§ **Activity**
Images excluded, repeat each entry below exactly.

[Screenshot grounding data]

------------------------

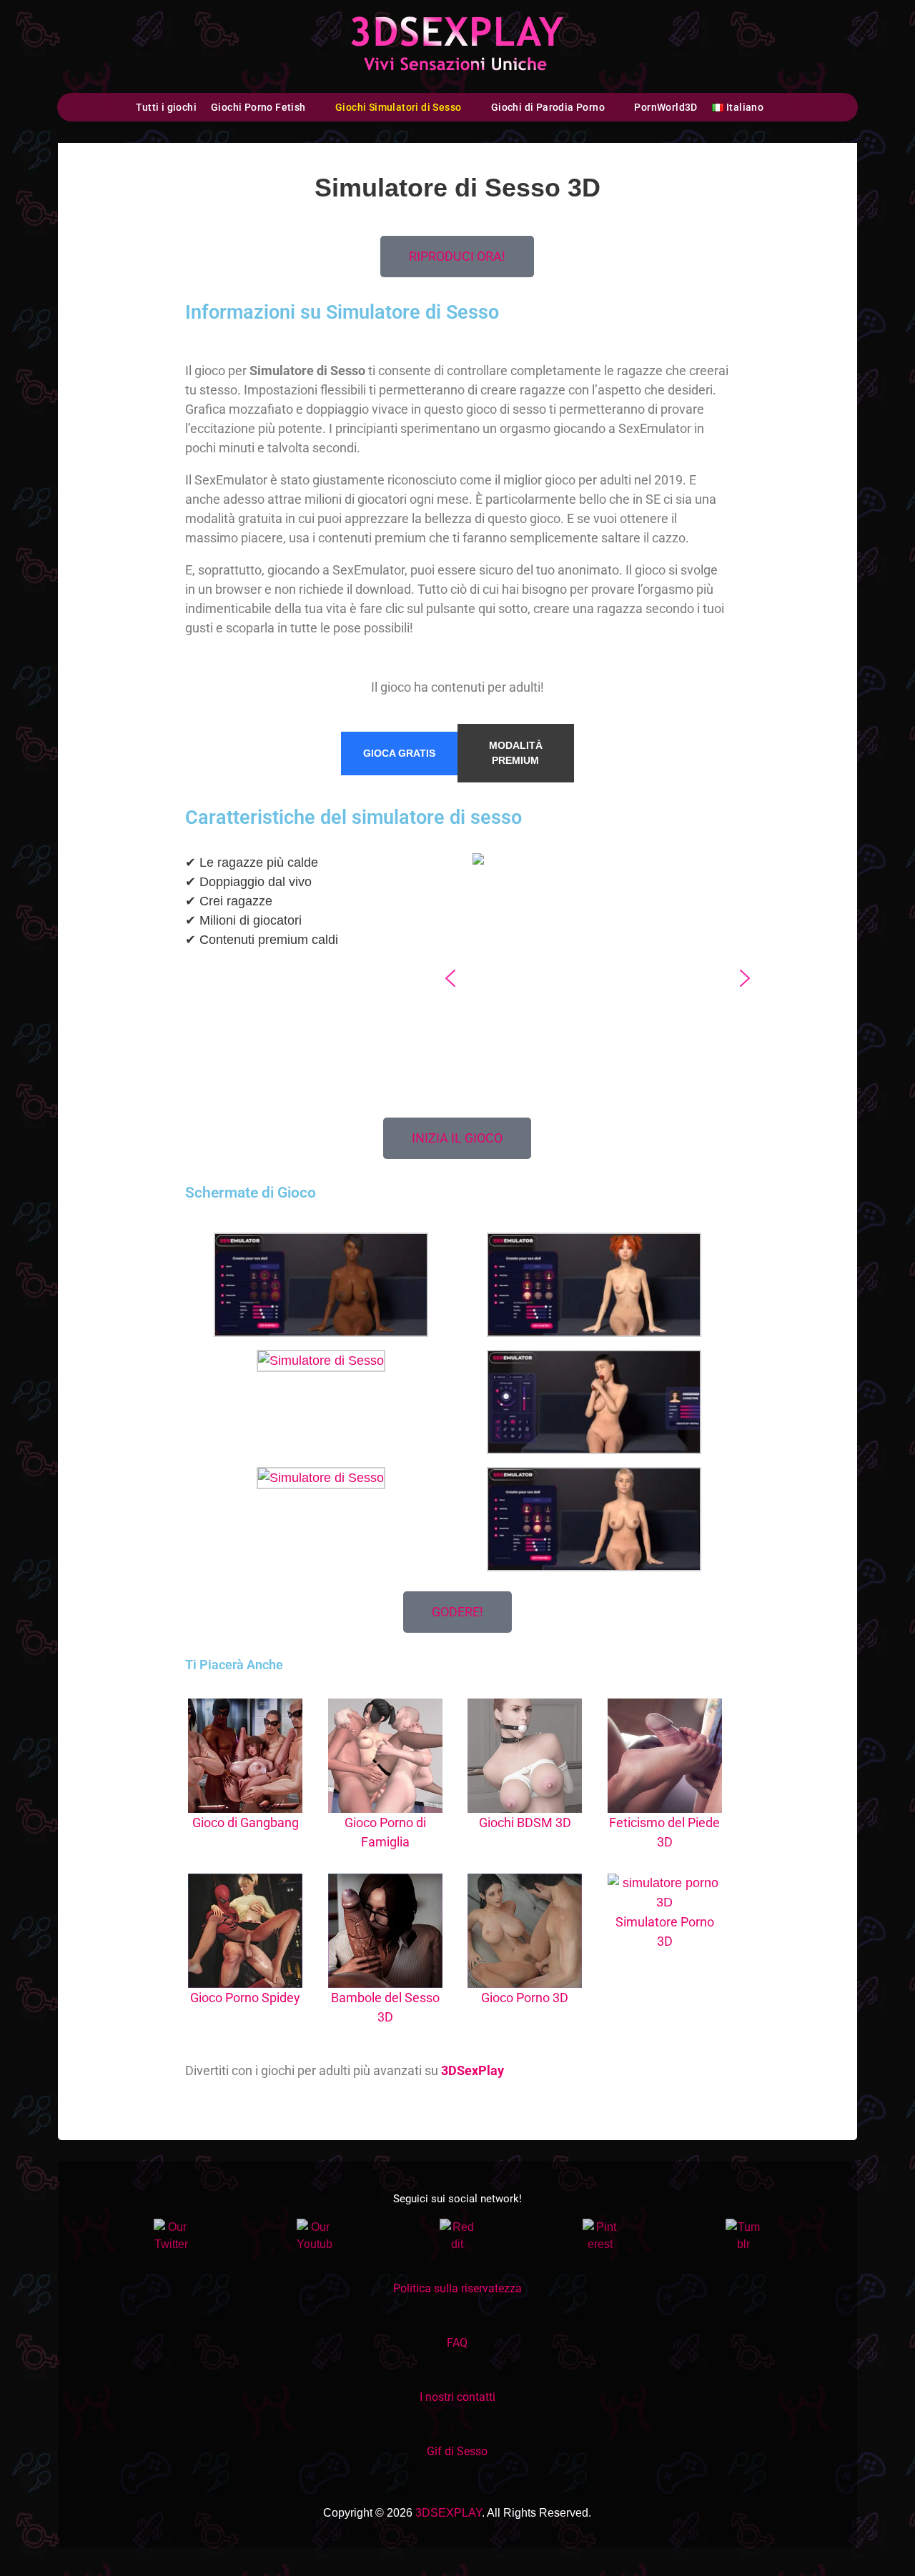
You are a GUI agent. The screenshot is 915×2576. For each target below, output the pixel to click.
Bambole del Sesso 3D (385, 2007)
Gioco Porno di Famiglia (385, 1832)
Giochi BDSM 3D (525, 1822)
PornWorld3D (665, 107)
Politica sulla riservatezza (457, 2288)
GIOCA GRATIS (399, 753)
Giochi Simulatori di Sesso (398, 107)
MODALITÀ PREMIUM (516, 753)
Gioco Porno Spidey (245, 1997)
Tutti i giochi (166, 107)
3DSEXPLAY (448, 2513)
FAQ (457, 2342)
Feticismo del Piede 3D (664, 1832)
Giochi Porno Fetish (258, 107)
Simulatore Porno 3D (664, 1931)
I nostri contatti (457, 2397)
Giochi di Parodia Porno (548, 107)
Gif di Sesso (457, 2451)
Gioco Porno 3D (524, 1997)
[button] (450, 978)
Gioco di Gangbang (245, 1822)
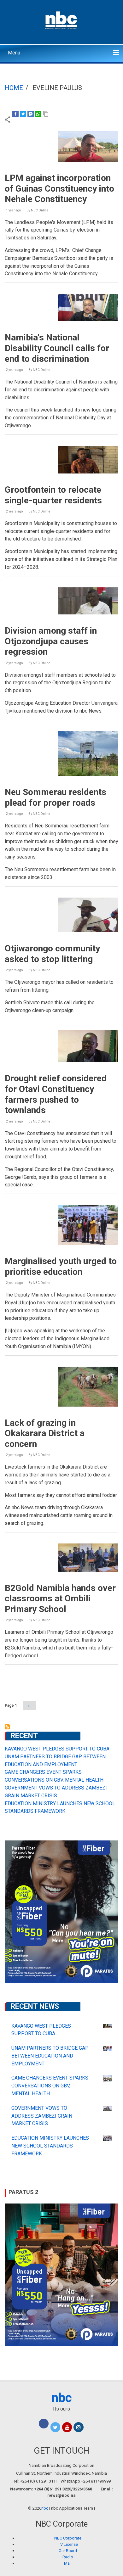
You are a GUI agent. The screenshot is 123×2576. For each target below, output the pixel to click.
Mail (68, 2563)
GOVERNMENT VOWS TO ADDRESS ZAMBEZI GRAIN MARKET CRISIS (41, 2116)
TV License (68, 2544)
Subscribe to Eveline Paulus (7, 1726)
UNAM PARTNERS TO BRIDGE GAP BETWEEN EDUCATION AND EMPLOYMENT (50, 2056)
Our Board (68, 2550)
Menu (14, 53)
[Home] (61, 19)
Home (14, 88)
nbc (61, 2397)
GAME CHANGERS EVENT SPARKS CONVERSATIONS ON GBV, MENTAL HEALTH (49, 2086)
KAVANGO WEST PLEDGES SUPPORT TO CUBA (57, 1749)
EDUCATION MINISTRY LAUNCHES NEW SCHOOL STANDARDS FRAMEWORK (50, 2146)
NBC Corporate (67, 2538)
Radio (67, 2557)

------------------------

§ **Result**
You are a GUI agent. The screenshot is 915×2576. For each target below, output the pixel to click.
Bambole del Sesso 3D (385, 2007)
Gioco Porno di Famiglia (385, 1832)
Giochi BDSM 3D (525, 1822)
PornWorld3D (665, 107)
Politica sulla riservatezza (457, 2288)
GIOCA GRATIS (399, 753)
Giochi Simulatori di Sesso (398, 107)
MODALITÀ PREMIUM (516, 753)
Gioco Porno Spidey (245, 1997)
Tutti i giochi (166, 107)
3DSEXPLAY (448, 2513)
FAQ (457, 2342)
Feticismo del Piede 3D (664, 1832)
Giochi Porno Fetish (258, 107)
Simulatore Porno 3D (664, 1931)
I nostri contatti (457, 2397)
Giochi di Parodia Porno (548, 107)
Gif di Sesso (457, 2451)
Gioco Porno 3D (524, 1997)
[button] (450, 978)
Gioco di Gangbang (245, 1822)
You are a GUI agent. The screenshot is 123×2576. For each target below, output the pixel to click.
Mail (68, 2563)
GOVERNMENT VOWS TO ADDRESS ZAMBEZI GRAIN MARKET CRISIS (41, 2116)
TV License (68, 2544)
Subscribe to Eveline Paulus (7, 1726)
UNAM PARTNERS TO BRIDGE GAP BETWEEN EDUCATION AND EMPLOYMENT (50, 2056)
Our Board (68, 2550)
Menu (14, 53)
[Home] (61, 19)
Home (14, 88)
nbc (61, 2397)
GAME CHANGERS EVENT SPARKS CONVERSATIONS ON GBV, MENTAL HEALTH (49, 2086)
KAVANGO WEST PLEDGES SUPPORT TO CUBA (57, 1749)
EDUCATION MINISTRY LAUNCHES NEW SCHOOL STANDARDS FRAMEWORK (50, 2146)
NBC Corporate (67, 2538)
Radio (67, 2557)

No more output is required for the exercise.